Noninterest income increased to $12.1 million in the fourth quarter of 2025 from $11.4 million in the fourth quarter of 2024. The increase was driven by strong performance across multiple business lines. Bank owned life insurance (BOLI) income increased $278,000 during the fourth quarter of 2025 to $891,000 compared to $613,000 in the fourth quarter of 2024. The Company purchased an additional $15.0 million in policies during the first quarter of 2025 and policy crediting rates have increased over the last twelve months. Trust fees increased by $379,000 to $3.1 million in the fourth quarter of 2025 from $2.7 million in the fourth quarter of 2024. The Company continues to grow this line of business through deeper penetration in its acquired markets. Insurance agency commissions increased from $1.3 million in the fourth quarter of 2024 to $1.6 million in the fourth quarter of 2025. The Company received a one-time commission of $94,000 during the quarter and fixed annuity sales increased $174,000 as strong annuity activity continues. Retirement plan commissions increased to $1.0 million in the fourth quarter of 2025 from $719,000 in the fourth quarter of 2024 primarily due to the acquisition of Crest Retirement Advisors LLC in late December of 2024. Net gains on the sale of loans increased to $436,000 in the fourth quarter of 2025 from $282,000 in the fourth quarter of 2024 due to additional mortgage volume compared to the year ago period. Other mortgage banking income declined $179,000 in the fourth quarter of 2025 compared to the fourth quarter of 2024. This was primarily due to the Company incurring $58,000 mortgage servicing impairment in the fourth quarter of 2025. Debit card income declined $208,000 to $2.0 million in the fourth quarter of 2025 compared to the fourth quarter of 2024 primarily due to slightly lower commission income recognized from Mastercard in 2025 compared to 2024. Other noninterest income declined to $523,000 in the fourth quarter of 2025 compared to $856,000 in the fourth quarter of 2024 due to lower SBIC income.

Noninterest Expense

Noninterest expense increased to $29.1 million in the fourth quarter of 2025 from $26.2 million in the fourth quarter of 2024. Salaries and employee benefits increased to $15.4 million in the fourth quarter of 2025 from $14.4 million in the fourth quarter of 2024. The increase was primarily driven by annual raises, the acquisition of Crest Retirement in the fourth quarter of 2024 and higher commission expense from increased revenue in the fee-based businesses. Occupancy and equipment expense increased to $4.5 million in the fourth quarter of 2025 from $4.1 million in the fourth quarter of 2024 due to increased maintenance and software costs in 2025. Professional fees increased to $1.2 million in the fourth quarter of 2025 from $785,000 in the fourth quarter of 2024. Legal expenses were low in the fourth quarter of 2024 due to an accrual adjustment. Merger and core conversion expenses were $925,000 in the fourth quarter of 2025 compared to $92,000 in the fourth quarter of 2025. The Company announced the acquisition of Middlefield Banc Corp. in October of 2025 along with its intention to convert its core system to Jack Henry. The merger expense incurred in 2024 was related to the Company’s acquisition of Crest Retirement Advisors LLC. Advertising and marketing expense was down $257,000 from the figure reported for the quarter ended December 31, 2024, primarily due to accrual reductions in the fourth quarter of 2024. Core processing expense increased to $1.4 million for the quarter ended December 31, 2025, from $1.2 million for the quarter ended December 31, 2024. The increase was due to annual increases and timing differences.

Liquidity

The Company had access to an additional $552.2 million in FHLB borrowing capacity at December 31, 2025, along with $498.5 million in available for sale securities that are available for pledging. The Company’s loan to deposit ratio was 76.1% at December 31, 2025.

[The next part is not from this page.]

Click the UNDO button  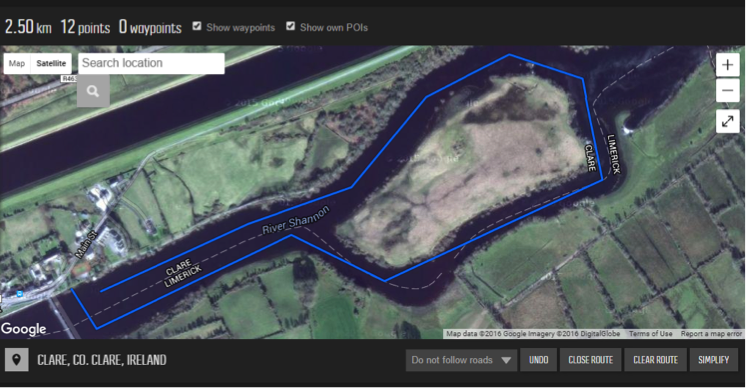coord(539,360)
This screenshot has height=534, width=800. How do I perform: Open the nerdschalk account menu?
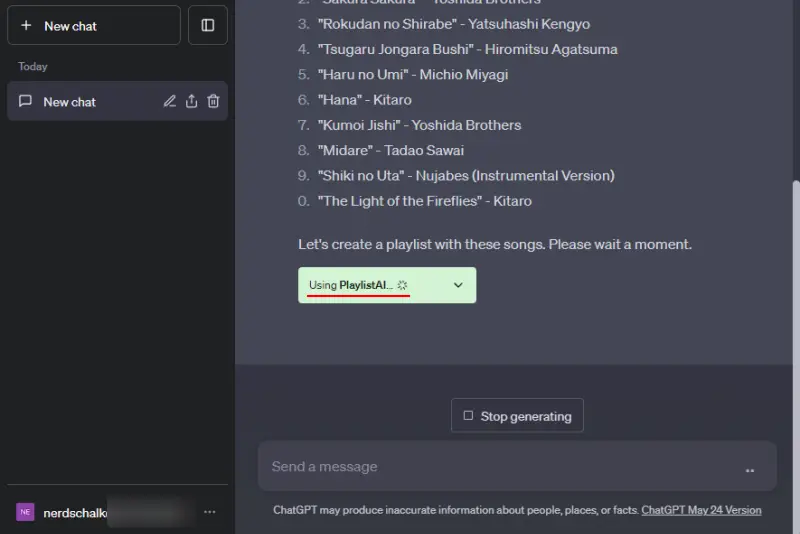[x=75, y=512]
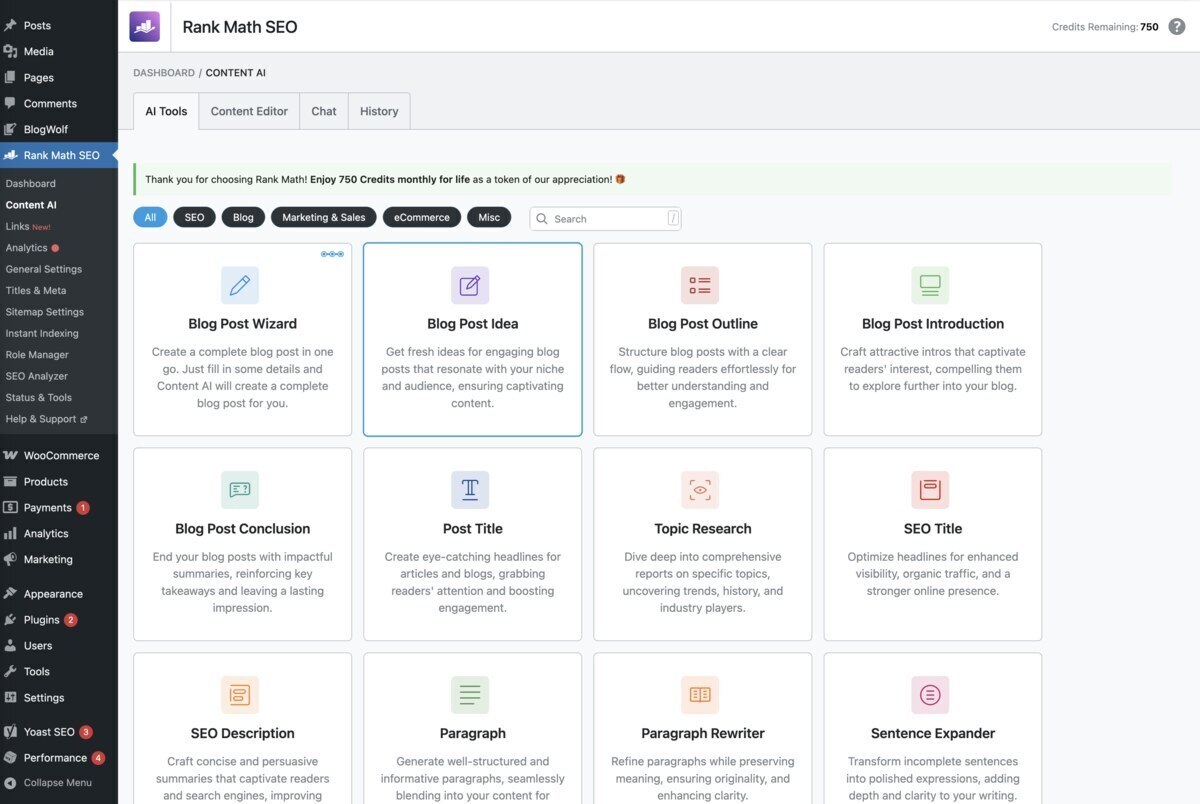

About Farmers National Banc Corp.

Founded in 1887, Farmers National Banc Corp. is a diversified financial services company headquartered in Canfield, Ohio, with $5.2 billion in banking assets. Farmers National Banc Corp.’s wholly-owned subsidiaries are comprised of The Farmers National Bank of Canfield, a full-service national bank engaged in commercial and retail banking with 62 banking locations in Mahoning, Trumbull, Columbiana, Portage, Stark, Wayne, Medina, Geauga and Cuyahoga Counties in Ohio and Beaver, Butler, Allegheny, Jefferson, Clarion, Venango, Clearfield, Mercer, Elk and Crawford Counties in Pennsylvania, and Farmers Trust Company, which operates trust offices and offers services in the same geographic markets. Total wealth management assets under care at December 31, 2025 are $4.7 billion. Farmers National Insurance, LLC, a wholly-owned subsidiary of The Farmers National Bank of Canfield, offers a variety of insurance products.

Non-GAAP Disclosure

This press release includes disclosures of Farmers’ tangible common equity ratio, return on average tangible assets, return on average tangible equity, net income excluding costs related to acquisition activities and certain items, return on average assets excluding merger costs and certain items, return on average equity excluding merger costs and certain items, net interest margin excluding acquisition marks and related accretion and PPP interest and fees and efficiency ratio less certain items, which are financial measures not prepared in accordance with generally accepted accounting principles in the United States (GAAP). A non-GAAP financial measure is a numerical measure of historical or future financial performance, financial position or cash flows that excludes or includes amounts that are required to be disclosed by GAAP. Farmers believes that these non-GAAP financial measures provide both management and investors a more complete understanding of the underlying operational results and trends and Farmers’ marketplace performance. The presentation of this additional information is not meant to be considered in isolation or as a substitute for the numbers prepared in accordance with GAAP. The reconciliations of non-GAAP financial measures to their GAAP equivalents are included in the tables following Consolidated Financial Highlights below.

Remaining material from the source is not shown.